Le procès gambien de Sanna Manjang, un casse-tête judiciaire
Pendant que ses diplomates plaident à La Haye, la justice gambienne est aux prises avec son propre passé violent. Sanna Manjang, présenté comme l’un des chefs les plus craints des « Junglers », l’escadron de la mort de l’ancien président Yahya Jammeh, a comparu le 15 janvier dernier. Arrêté dans la jungle de Casamance lors d’une opération conjointe avec le Sénégal, il était initialement inculpé pour les meurtres de trois figures connues : le journaliste Deyda Hydara (2004), l’homme d’affaires Ndongo Mboob et un cousin de Jammeh, Haruna Jammeh (2006). Le jour de l’ouverture du procès, l’accusation a surpris tout le monde en modifiant radicalement son acte. Les trois meurtres médiatisés ont été retirés. Ils sont remplacés par les assassinats de deux personnes beaucoup moins connues, Kajali Jammeh et Samba Wurry, survenus en 2006 à Kanilai, le village de l’ex-président. Cette volte-face a laissé les familles de Deyda Hydara et de Haruna Jammeh dans l’incompréhension et la déception, elles qui n’avaient pas été prévenues.

La Gambie navigue ainsi sur deux eaux judiciaires bien distinctes. D’un côté, elle endosse avec conviction le rôle de champion des droits humains à l’international, portant une cause universelle avec ténacité devant la CIJ.

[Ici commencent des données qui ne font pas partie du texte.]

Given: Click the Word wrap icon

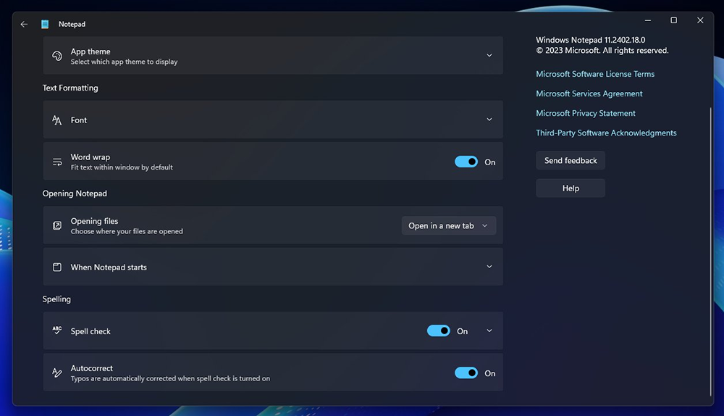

Le nouveau dossier repose presque entièrement sur le témoignage d’un seul homme, Ensa Keita. Cet ouvrier, qui avait un contentieux avec Yahya Jammeh pour non-paiement, affirme avoir été détenu et torturé à Kanilai. C’est là qu’il dit avoir vu Manjang exécuter Kajali Jammeh, un présumé rebelle, avant de jeter son corps aux crocodiles. Aucun autre ancien Jungler n’est venu corroborer ce récit. Les raisons de ce changement semblent liées à des considérations pratiques et politiques. L’arrestation de Manjang est intervenue après que Jammeh a de nouveau menacé de rentrer d’exil. Les autorités le considèrent comme un fidèle dangereux qu’il fallait neutraliser rapidement par une mise en jugement. Un responsable du ministère de la Justice a admis, sous anonymat, que l’État avait engagé des poursuites en se dépêtrant, faute de temps pour préparer des dossiers plus solides sur les crimes majeurs. La défense de Manjang, menée par l’avocat Sheriff Kumba Jobe, conteste déjà la procédure, arguant que son client est inculpé en vertu d’un code pénal abrogé. Le procès, qui semble fragile, pourrait n’être qu’une étape intermédiaire.

L’ombre du futur tribunal spécial
La clé de l’affaire réside peut-être ailleurs. Selon des sources proches du parquet, l’État garde en réserve les chefs d’accusation les plus graves, comme le meurtre du journaliste Hydara, pour un futur tribunal spécial. En décembre 2024, la CEDEAO a approuvé la création d’un tribunal mixte pour juger les crimes de l’ère Jammeh, mais ce tribunal attend toujours des financements et la nomination d’un procureur spécial. Ce futur tribunal disposera de pouvoirs étendus, notamment celui d’accorder des immunités en échange de témoignages, une prérogative cruciale pour débloquer des dossiers complexes où d’anciens complices pourraient parler. Le procès actuel de Manjang apparaît donc comme une solution intérimaire, visant à le maintenir en détention dans l’attente d’une justice plus lourde et mieux armée. La Gambie navigue ainsi sur deux eaux judiciaires bien distinctes. D’un côté, elle endosse avec conviction le rôle de champion des droits humains à l’international, portant une cause universelle avec ténacité devant la CIJ. De l’autre, elle se débat avec les démons de son histoire nationale, tentant de juger ses propres bourreaux avec des moyens limités et dans un contexte politique encore sensible. Le contraste est frappant entre la stature morale acquise à La Haye et les difficultés pratiques rencontrées à Banjul. Pourtant, ces deux combats sont liés par une même volonté : celle d’user du droit comme instrument de réparation et de dissuasion. Le résultat de ces deux procédures dira beaucoup sur la capacité de la justice, qu’elle soit internationale ou nationale, à répondre aux attentes des victimes, qu’elles soient à Cox’s Bazar ou dans les faubourgs de Banjul.